══ SUPPLIED MATERIAL ══

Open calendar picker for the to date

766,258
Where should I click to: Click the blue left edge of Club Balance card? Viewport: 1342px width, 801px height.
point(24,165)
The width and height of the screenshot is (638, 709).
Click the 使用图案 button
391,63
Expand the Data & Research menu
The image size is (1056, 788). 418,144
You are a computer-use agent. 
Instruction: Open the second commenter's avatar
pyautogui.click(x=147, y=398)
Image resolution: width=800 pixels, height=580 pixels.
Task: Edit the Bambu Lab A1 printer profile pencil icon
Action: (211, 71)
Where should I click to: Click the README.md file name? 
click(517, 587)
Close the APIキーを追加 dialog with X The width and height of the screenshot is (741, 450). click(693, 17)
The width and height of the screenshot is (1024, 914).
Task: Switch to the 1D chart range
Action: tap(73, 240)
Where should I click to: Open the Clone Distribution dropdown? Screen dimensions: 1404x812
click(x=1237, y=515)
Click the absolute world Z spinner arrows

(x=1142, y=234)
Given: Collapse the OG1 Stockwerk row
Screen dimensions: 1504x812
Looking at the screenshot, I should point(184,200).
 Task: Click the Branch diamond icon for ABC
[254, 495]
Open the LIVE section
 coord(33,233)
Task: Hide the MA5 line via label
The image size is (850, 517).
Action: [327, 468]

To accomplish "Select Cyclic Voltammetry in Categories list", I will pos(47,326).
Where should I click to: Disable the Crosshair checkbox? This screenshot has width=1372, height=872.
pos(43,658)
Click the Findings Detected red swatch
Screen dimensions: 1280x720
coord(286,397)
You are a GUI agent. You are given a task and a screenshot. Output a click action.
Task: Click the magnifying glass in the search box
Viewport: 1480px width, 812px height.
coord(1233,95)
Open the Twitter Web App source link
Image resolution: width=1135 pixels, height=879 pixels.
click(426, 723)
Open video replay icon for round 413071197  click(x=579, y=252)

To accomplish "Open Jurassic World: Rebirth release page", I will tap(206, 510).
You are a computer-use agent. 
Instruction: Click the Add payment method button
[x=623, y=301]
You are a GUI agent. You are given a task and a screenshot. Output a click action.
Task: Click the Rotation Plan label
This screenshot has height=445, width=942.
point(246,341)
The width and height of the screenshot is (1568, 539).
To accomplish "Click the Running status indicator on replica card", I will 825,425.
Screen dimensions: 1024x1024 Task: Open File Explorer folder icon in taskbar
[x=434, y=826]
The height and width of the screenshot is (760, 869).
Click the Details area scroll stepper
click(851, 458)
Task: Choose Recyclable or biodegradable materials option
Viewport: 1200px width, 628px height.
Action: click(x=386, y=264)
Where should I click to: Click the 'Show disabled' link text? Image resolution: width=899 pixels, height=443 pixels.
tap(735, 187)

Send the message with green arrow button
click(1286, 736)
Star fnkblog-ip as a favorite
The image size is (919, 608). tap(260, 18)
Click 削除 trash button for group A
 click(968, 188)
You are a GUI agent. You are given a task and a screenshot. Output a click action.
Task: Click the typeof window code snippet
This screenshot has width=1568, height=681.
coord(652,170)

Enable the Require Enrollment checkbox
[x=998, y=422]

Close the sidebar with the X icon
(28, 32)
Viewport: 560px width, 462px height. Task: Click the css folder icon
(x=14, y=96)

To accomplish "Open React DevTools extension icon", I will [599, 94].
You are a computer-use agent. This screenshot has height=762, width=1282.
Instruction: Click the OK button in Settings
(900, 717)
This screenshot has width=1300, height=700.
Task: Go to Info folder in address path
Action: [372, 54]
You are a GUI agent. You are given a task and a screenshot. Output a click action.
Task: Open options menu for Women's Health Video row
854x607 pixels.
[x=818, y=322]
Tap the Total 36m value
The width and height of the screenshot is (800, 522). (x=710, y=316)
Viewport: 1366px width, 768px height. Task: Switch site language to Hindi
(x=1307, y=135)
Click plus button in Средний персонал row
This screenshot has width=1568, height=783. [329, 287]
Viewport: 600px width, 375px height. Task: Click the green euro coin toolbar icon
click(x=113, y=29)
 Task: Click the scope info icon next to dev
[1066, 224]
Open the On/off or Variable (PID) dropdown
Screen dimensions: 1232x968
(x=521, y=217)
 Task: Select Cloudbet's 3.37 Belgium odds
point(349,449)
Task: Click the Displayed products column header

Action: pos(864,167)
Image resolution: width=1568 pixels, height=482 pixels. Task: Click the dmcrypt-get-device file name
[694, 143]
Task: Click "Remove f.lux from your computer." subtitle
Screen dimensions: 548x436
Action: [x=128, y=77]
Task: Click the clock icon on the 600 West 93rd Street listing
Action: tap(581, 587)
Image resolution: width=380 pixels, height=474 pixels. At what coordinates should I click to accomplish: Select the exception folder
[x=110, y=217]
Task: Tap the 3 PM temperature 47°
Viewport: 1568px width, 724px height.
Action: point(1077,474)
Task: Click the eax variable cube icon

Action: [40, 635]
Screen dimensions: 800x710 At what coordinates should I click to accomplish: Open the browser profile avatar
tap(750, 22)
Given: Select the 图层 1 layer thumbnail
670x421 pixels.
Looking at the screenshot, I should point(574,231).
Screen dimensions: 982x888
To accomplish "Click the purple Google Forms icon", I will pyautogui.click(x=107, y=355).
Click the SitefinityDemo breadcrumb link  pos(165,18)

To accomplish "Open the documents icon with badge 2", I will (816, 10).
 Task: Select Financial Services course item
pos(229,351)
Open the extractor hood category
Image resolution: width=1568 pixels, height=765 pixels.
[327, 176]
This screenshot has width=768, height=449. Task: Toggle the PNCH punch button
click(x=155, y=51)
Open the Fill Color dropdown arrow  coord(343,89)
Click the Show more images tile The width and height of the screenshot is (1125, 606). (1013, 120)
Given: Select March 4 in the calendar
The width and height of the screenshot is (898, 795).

═══

:: EXERCISE AIM ::
Set down exactly the lines of the data above, beginning with the line that has "Image resolution: width=1568 pixels, height=482" and ending with the line that has "Task: Tap the 3 PM temperature 47°", and no others.

:: YOUR SOLUTION ::
Image resolution: width=1568 pixels, height=482 pixels. Task: Click the dmcrypt-get-device file name
[694, 143]
Task: Click "Remove f.lux from your computer." subtitle
Screen dimensions: 548x436
Action: [x=128, y=77]
Task: Click the clock icon on the 600 West 93rd Street listing
Action: tap(581, 587)
Image resolution: width=380 pixels, height=474 pixels. At what coordinates should I click to accomplish: Select the exception folder
[x=110, y=217]
Task: Tap the 3 PM temperature 47°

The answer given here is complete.